Task prompt: The answer is to consist only of an exact retyping of the lines from the one containing "You are a GUI" to the end of the entries, without pictures.

--------------------

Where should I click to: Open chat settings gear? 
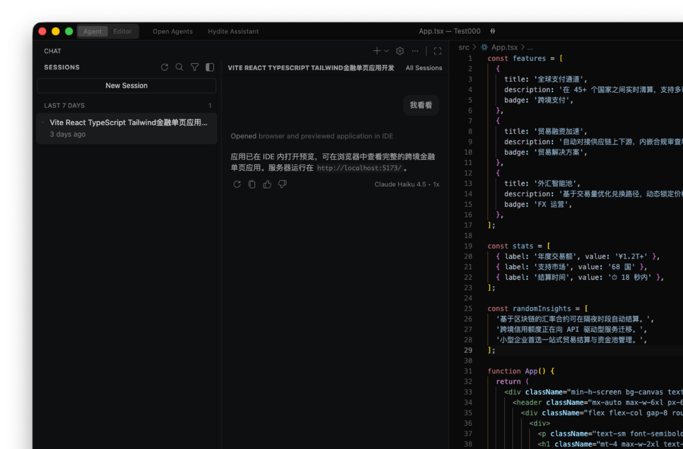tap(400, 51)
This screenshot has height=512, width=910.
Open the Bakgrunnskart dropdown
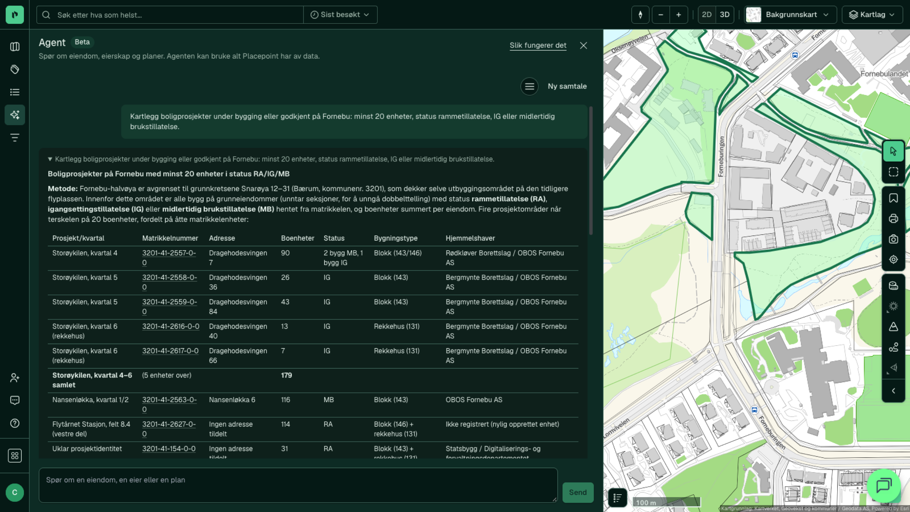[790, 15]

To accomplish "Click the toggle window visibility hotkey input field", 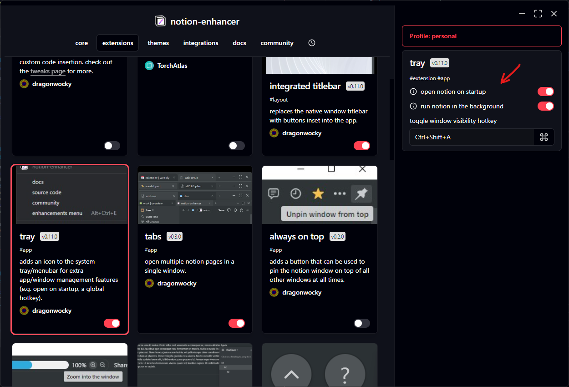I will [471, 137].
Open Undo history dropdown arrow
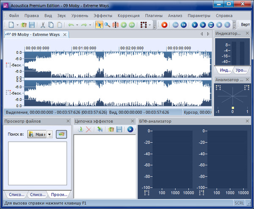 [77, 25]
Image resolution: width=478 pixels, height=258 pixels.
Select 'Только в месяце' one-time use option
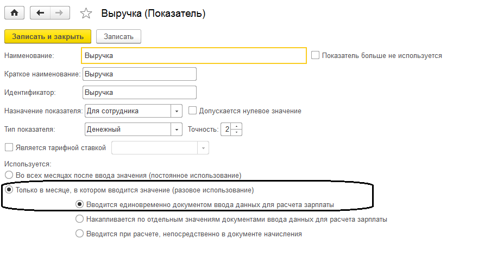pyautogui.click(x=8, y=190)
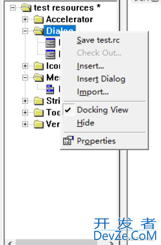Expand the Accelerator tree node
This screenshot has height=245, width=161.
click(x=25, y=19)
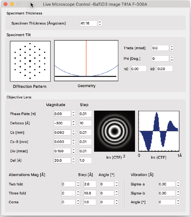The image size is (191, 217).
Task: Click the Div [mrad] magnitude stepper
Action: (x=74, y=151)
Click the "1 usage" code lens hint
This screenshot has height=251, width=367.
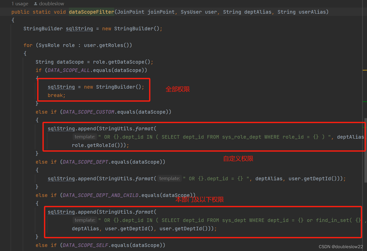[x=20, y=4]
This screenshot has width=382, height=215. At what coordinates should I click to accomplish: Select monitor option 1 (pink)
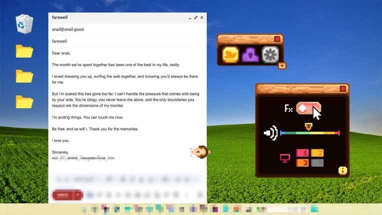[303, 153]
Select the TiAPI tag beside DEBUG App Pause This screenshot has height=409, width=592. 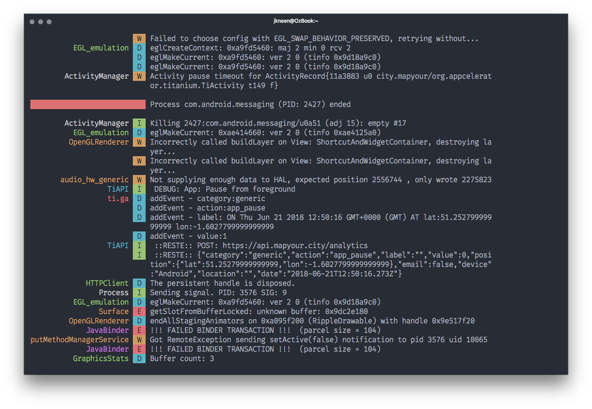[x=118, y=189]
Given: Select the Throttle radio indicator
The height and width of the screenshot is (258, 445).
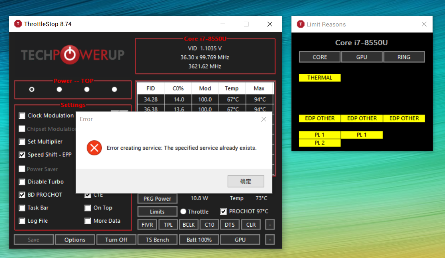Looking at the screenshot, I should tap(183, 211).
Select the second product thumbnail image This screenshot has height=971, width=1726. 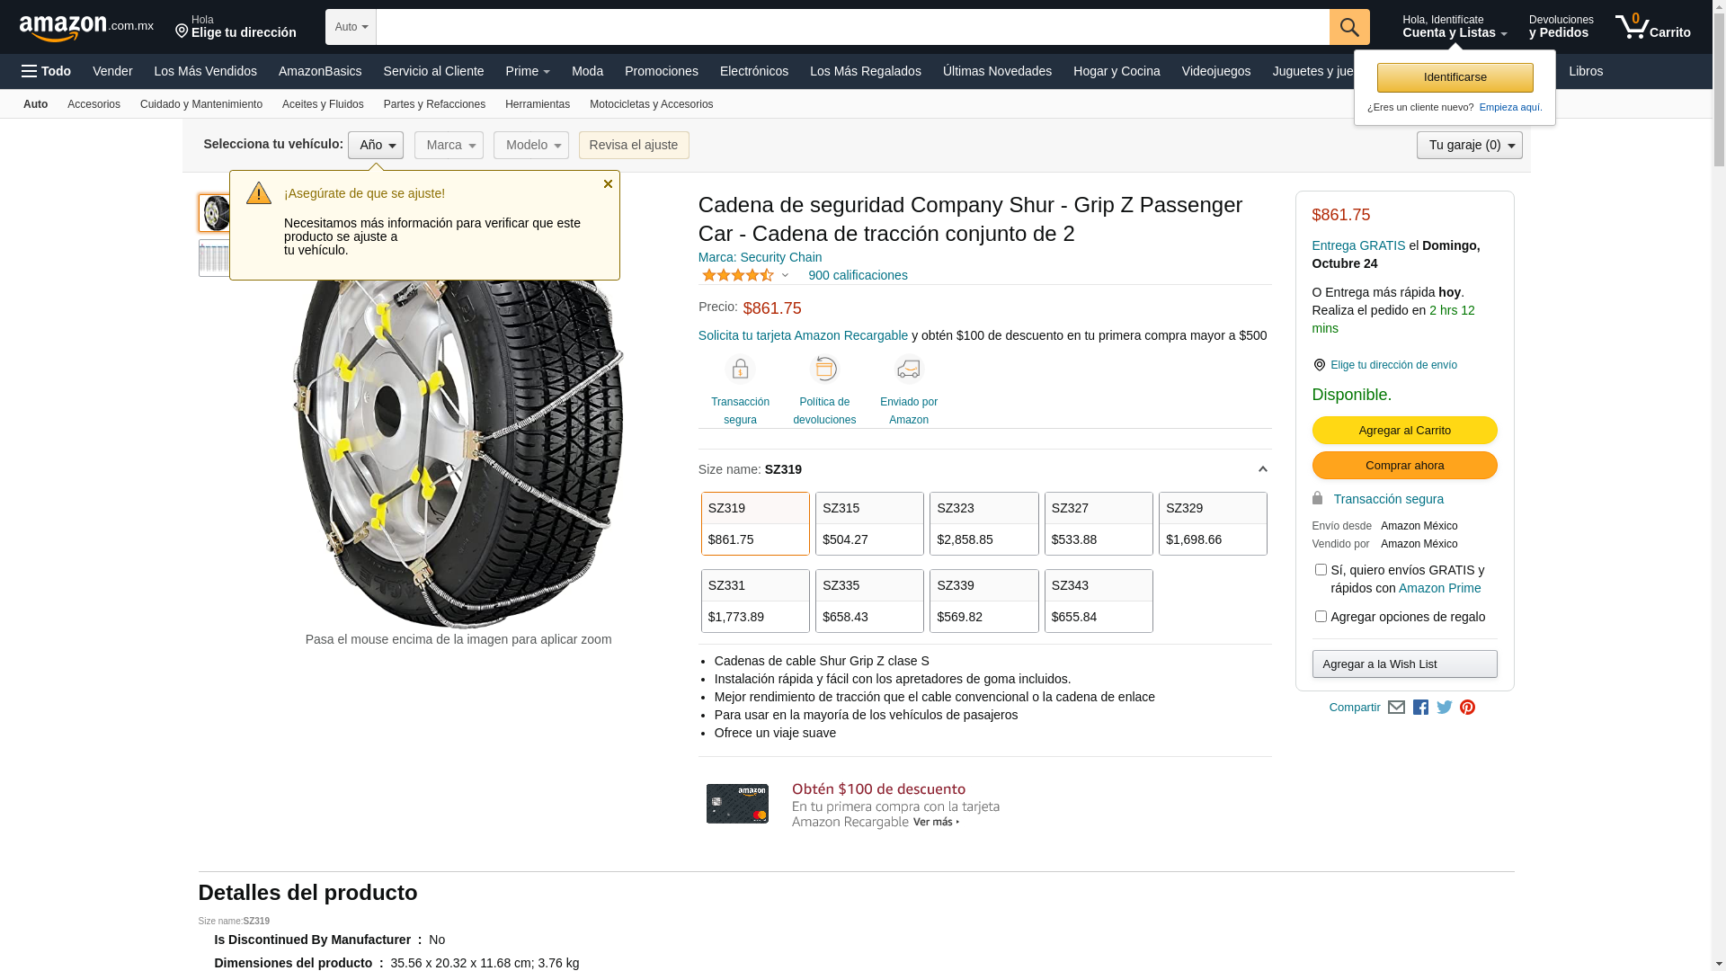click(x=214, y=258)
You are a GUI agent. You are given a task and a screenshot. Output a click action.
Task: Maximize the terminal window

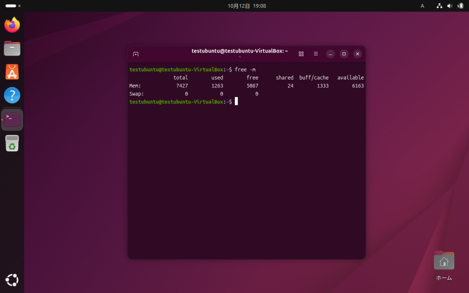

--------------------

The answer:
You are a GUI agent. You are given a task and a screenshot. Output a click action.
Task: Maximize the terminal window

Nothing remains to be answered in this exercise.